Debugging with Debug Facet
Whenever OpenLineage event is properly emitted, but its content is not as expected, debug facet is the easiest way to start with and collect more insights about the problem.
As a name suggests, debug facet is not meant to be used in production by default. However, it definitely makes sense to enable it ad-hoc when needed, or allow smart debug facet feature to turn it on automatically when it detects that OpenLineage event is not emitted properly.
Debug Facet's content
DebugFacet
contains following information:
- Classpath information: Spark version, OpenLineage connector version, Scala version, jars added through Spark config as well additional information about classes on the classpath which seem highly relevant for debugging: is Iceberg on the classpath, is BigQuery connector on the classpath, is Delta on the classpath, etc.
- Information about the system like: Spark deployment mode, Java version, Java vendor, OS name, OS version, timezone.
- Metrics, which apart from being sent to Metric backend, can be filled within DebugFacet at the same time.
- Shortened information about the LogicalPlan which contains tree structure as well class names of the nodes.
- Logs: logs relating to OpenLineage Spark integration, which can be useful for debugging purposes.
Please refer to io.openlineage.spark.agent.facets.DebugRunFacet
source code to get more up-to-date information about the fields.
Debug facet configuration
DebugFacet
is turned off by default.
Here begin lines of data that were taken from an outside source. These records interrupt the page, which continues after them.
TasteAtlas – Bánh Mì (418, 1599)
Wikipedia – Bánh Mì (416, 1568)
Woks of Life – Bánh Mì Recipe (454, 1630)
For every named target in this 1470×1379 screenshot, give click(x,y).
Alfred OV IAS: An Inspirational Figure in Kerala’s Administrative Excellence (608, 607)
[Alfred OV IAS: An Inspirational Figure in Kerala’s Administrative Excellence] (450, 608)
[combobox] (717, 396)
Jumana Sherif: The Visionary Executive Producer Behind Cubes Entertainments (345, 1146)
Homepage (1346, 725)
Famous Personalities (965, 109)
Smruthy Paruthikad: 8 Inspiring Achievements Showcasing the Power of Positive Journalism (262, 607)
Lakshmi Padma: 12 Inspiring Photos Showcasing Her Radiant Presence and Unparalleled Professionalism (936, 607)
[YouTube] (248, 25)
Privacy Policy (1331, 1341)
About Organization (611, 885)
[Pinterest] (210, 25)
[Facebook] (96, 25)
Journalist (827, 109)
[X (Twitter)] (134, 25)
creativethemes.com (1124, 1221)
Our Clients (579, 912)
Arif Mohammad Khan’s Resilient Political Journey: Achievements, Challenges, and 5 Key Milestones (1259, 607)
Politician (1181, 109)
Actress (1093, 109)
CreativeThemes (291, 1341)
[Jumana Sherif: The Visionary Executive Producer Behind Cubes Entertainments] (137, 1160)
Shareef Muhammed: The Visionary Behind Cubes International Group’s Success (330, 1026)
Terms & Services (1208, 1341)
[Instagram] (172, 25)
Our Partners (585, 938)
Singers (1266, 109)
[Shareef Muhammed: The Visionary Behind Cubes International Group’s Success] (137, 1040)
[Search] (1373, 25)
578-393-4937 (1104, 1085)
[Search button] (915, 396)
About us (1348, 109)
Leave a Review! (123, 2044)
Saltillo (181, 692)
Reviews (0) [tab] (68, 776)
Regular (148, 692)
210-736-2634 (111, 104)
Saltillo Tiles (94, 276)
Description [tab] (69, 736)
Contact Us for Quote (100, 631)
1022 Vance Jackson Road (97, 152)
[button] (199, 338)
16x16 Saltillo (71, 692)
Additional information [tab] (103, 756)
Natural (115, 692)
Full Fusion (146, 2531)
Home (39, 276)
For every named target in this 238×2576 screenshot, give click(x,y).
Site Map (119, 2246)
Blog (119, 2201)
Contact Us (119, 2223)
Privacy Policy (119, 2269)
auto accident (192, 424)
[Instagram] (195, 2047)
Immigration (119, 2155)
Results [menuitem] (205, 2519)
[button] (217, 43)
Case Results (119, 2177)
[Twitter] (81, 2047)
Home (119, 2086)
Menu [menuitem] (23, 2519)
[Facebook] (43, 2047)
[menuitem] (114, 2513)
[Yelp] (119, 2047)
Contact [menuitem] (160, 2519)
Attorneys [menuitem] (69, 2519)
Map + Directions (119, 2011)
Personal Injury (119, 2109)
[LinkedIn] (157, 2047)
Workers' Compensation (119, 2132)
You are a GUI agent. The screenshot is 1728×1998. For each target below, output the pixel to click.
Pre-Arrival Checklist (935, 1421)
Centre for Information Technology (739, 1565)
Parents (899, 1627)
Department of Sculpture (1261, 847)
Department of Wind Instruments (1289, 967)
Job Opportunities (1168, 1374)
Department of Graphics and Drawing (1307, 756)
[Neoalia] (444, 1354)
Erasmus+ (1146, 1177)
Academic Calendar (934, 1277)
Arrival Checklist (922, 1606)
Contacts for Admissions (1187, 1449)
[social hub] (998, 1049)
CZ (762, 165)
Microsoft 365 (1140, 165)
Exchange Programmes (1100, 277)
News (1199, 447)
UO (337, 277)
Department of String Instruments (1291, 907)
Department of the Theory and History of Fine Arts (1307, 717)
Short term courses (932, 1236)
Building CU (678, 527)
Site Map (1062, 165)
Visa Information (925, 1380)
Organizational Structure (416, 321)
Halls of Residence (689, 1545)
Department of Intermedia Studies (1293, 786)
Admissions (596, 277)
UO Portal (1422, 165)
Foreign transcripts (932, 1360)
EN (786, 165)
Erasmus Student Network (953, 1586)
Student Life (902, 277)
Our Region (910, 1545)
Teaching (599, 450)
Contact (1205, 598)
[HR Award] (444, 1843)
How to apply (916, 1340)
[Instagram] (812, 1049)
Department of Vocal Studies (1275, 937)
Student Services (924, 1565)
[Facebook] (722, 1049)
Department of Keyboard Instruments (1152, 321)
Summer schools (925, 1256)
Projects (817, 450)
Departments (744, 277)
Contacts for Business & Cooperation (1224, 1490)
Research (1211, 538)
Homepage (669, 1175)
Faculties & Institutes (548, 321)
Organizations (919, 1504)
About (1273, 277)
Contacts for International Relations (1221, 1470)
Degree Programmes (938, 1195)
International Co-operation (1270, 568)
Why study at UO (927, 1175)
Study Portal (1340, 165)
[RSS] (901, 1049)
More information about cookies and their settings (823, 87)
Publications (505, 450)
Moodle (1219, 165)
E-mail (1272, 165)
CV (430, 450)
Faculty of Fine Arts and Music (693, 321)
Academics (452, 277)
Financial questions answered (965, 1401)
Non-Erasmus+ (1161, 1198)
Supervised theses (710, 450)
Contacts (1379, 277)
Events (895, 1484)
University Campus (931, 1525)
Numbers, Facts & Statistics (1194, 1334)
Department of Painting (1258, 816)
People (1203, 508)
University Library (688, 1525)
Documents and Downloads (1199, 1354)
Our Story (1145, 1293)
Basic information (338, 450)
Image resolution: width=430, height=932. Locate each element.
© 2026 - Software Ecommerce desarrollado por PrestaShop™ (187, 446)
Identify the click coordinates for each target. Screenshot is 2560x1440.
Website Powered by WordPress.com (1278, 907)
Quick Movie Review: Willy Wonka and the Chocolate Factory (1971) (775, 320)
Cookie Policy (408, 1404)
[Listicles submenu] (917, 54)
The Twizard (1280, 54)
To enable it, set the following configuration has to be applied:
spark.openlineage.facets.debug.disabled=false
Additionally, following configuration entries are applicable:
spark.openlineage.debug.smart=true
- Enables smart debug facet feature, which automatically turns on debug facet when OpenLineage event is not emitted properly. Disabled by default. For smart debug, the debug facet will be emitted only onCOMPLETE
when criteria depending onsmartMode
are met.spark.openlineage.debug.smartMode
- can be eitheroutput-missing
to activate debug facet when outputs are missing orany-missing
to activate when inputs or outputs are missing. Defaults toany-missing
.spark.openlineage.debug.metricsDisabled
- By default Spark integration metrics are included in the debug facet. This can be useful for debugging how much time has the integration spent on each dataset builder. The representation of the metrics with tags within a JSON document can result in increased payload size, so it can be disabled by setting this configuration totrue
.spark.openlineage.debug.payloadSizeLimitInKilobytes=50
- Maximal size of the debug facet payload in kilobytes of JSON. If the payload exceeds this limit, it debug facet will contain only a single log message with the information about the exceeded size. Defaults to 100 kilobytes.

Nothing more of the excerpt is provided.